■ **Prompt**
Each record that follows should be repeated exactly, minus any images.

■ **Collected data entries**
[Start of Attachment]
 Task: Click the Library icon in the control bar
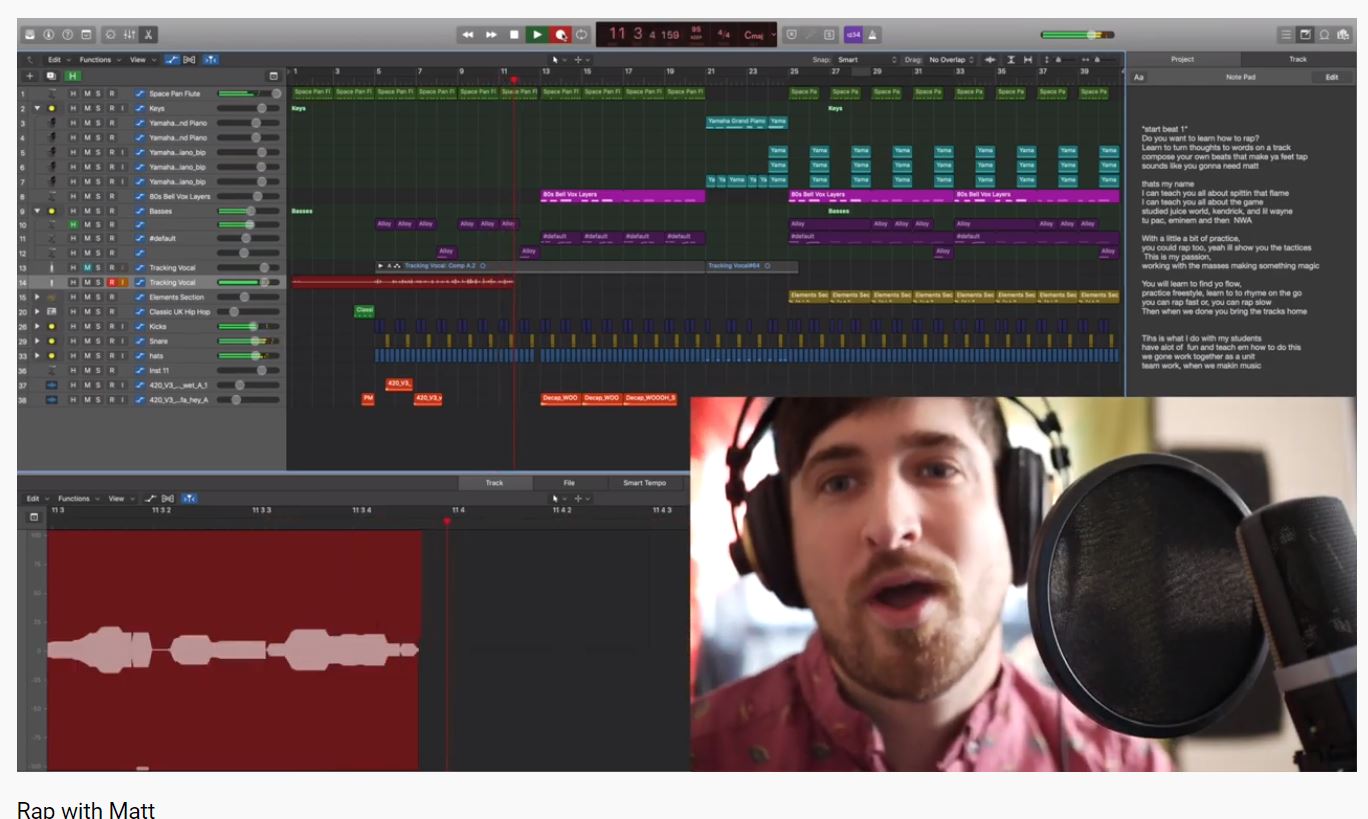pos(30,35)
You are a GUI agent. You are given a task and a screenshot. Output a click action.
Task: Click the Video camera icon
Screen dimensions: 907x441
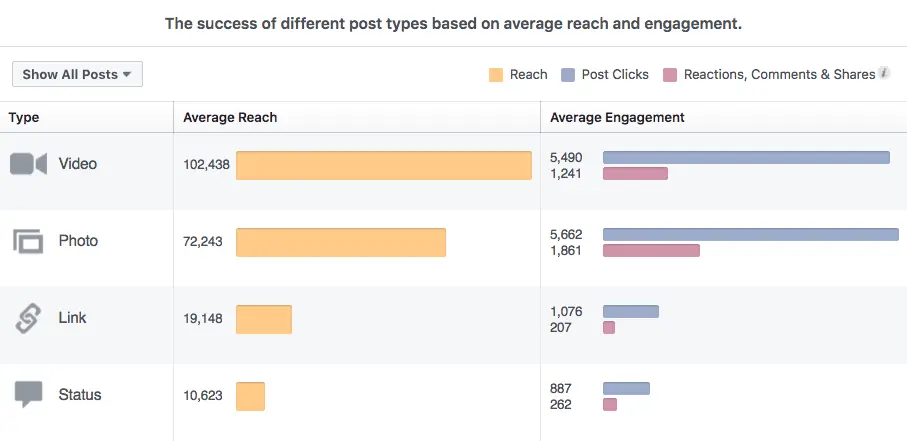click(x=28, y=164)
[End of Attachment]
■ **Task response**
 Task: Click the Library icon in the control bar
pos(30,35)
You are a GUI agent. You are given a task and a screenshot. Output a click action.
Task: Click the Video camera icon
Screen dimensions: 907x441
click(x=28, y=164)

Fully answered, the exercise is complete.